I'm not sure which one has the best chance of happening, and a couple are probably a bit far-fetched. Nonetheless, I'd love to get our hands on Gerald Wallace, Mike Miller or Kirk Hinrich in a deal for Lamar.

He's just not going to fit in as our SF when we have Bynum and Gasol up front.


----------



## King Sancho Fantastic (Jul 19, 2005)

I would love to acquire Mike Miller or Wallace. but im still not sold on us needing to trade Lamar just yet. Lets give him till the all star break..


----------



## Silk D (Feb 6, 2006)

In Lamar's defense, the one off-season he's had with the lakers w/o an injury to recover from (or a tragedy to cope with), he's come very strong out of the gate. Last season he was a sure fire all-star before his injury, averaging something like 18.5/9/5. Also, this really is the first play-off series that I can remember Lamar being a complete no-show. He's actually always brought it in the play-offs (see both phoenix series'). That said, I'm obviously really disappointed in his performance thus far. Taking yourself out of a game commiting stupid foul after stupid foul is a mental issue more than anything. 

I agree with KDOS, if he's willing to sign for around $8-9% per, I see no reason to trade him. If he wants more, I don't see how we can keep him. As BH said, we're just going to have to accept that he's inconsistent, and might I add, injury prone.

On a side note, Gasol has produced one time in the series, and that was in the span of about 10 minutes in game two. I know we got him for peanuts, but that shouldn't excuse him of critisim.
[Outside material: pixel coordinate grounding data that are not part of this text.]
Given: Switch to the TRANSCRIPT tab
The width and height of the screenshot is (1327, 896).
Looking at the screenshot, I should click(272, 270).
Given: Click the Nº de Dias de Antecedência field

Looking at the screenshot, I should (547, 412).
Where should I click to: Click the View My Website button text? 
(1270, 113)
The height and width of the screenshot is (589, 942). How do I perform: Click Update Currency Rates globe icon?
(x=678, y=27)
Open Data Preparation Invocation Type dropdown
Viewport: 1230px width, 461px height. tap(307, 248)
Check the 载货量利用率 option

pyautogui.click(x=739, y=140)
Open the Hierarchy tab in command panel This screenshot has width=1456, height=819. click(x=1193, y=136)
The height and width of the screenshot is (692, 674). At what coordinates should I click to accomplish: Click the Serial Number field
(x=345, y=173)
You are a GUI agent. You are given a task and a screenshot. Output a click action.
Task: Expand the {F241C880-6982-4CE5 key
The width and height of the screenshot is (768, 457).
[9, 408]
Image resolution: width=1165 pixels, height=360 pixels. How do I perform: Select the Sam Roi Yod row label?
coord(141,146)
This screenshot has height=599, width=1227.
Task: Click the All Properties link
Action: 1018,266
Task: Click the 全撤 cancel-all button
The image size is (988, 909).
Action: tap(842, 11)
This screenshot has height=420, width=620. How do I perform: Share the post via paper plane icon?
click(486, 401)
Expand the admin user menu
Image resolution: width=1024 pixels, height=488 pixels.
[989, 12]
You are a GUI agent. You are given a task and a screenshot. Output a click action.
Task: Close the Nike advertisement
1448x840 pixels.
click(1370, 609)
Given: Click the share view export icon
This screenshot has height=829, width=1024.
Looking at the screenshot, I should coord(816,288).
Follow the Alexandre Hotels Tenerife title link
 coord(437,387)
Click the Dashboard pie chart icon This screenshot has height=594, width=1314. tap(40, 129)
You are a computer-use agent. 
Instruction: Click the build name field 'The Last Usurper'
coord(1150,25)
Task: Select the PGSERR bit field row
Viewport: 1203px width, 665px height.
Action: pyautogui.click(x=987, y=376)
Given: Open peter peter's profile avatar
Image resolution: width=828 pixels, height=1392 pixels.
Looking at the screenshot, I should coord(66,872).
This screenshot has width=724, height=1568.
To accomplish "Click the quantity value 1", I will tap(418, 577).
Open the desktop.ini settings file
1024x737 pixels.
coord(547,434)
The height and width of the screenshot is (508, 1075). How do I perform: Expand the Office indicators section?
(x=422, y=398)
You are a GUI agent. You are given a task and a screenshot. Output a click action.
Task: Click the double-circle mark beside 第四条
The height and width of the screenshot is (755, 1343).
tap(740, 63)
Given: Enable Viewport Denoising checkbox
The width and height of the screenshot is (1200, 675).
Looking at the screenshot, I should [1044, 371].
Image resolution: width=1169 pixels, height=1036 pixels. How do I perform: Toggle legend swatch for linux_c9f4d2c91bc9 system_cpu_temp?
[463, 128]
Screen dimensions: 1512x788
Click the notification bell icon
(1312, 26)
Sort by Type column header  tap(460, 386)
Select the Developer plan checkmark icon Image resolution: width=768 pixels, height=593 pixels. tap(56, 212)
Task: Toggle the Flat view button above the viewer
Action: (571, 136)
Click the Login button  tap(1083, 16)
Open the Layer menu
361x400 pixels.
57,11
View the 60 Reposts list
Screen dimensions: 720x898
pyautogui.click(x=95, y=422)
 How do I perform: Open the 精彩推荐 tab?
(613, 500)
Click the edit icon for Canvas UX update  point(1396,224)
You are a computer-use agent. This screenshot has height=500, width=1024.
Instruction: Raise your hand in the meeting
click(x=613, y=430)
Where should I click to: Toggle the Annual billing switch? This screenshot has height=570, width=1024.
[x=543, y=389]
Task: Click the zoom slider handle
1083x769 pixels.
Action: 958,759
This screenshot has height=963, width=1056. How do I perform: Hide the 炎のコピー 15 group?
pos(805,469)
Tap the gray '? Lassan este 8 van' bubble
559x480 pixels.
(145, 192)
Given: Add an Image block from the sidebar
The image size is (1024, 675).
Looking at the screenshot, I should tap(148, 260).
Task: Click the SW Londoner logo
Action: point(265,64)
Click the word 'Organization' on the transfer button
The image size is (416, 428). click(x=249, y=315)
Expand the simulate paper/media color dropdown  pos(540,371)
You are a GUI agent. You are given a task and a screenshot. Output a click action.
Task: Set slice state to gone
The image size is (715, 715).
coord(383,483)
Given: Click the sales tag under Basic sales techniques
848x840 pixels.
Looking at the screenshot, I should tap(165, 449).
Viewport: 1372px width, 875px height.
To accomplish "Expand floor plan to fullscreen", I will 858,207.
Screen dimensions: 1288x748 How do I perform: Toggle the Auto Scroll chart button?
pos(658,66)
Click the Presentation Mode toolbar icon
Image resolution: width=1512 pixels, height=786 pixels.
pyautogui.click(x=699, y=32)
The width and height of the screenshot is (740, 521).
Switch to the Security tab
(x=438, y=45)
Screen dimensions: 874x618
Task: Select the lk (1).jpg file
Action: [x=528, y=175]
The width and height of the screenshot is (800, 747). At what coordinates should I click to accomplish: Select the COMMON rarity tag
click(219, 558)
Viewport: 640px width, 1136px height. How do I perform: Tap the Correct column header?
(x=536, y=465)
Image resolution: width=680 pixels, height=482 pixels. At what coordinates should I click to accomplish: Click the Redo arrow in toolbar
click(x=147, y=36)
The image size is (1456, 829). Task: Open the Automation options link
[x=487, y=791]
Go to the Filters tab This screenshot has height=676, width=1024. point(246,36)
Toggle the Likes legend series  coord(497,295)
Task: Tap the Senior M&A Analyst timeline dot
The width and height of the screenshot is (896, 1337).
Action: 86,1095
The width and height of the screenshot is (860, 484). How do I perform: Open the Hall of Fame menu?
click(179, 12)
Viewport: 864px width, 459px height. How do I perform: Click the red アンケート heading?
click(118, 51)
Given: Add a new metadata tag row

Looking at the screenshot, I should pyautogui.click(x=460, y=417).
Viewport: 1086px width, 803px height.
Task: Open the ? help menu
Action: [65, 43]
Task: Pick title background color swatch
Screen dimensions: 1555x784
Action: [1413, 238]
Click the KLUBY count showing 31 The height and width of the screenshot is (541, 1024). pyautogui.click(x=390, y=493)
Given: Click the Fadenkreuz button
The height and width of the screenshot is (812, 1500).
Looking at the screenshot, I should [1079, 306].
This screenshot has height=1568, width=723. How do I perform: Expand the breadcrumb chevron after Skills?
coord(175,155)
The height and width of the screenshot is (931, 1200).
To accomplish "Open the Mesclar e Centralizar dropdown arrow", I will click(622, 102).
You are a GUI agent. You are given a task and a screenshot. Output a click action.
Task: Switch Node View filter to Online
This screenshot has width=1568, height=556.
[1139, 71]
He's pissing me off just as much as Lamar, and as a whole, probably more.


----------



## compsciguy78 (Dec 16, 2002)

Gas all over Odom.

Gasol over Odom.

Next?


----------



## King Sancho Fantastic (Jul 19, 2005)

Just cuz i like trade talks,


how about Odom for Richard Jefferson??


----------



## Plastic Man (Nov 8, 2004)

If we could get Wallace for him, it wouldn't even be a question. Do it Mitch! Don't know about other trades, though. I wouldn't like seeing Dunleavy, Jefferson and the Milwaukee bunch here. How old is Battier? Man I don't know... he played really well since the Gasol trade, but seeing how helpless he's against a top notch defense has brought back past doubts, since him at the 3 promises to be a complete failure. If he doesn't walk into a jumpshot that is.


----------



## afobisme (Apr 29, 2006)

CubanLaker said:


> Just cuz i like trade talks,
> 
> 
> how about Odom for Richard Jefferson??


he's getting overpaid.. and his contract lasts for like another 3 years or something... while LO has only 1 year left. if the laekrs did that, i would want them to send a bad contract along with odom, someone like luke walton - ha, that would be funny to trade luke for jefferson.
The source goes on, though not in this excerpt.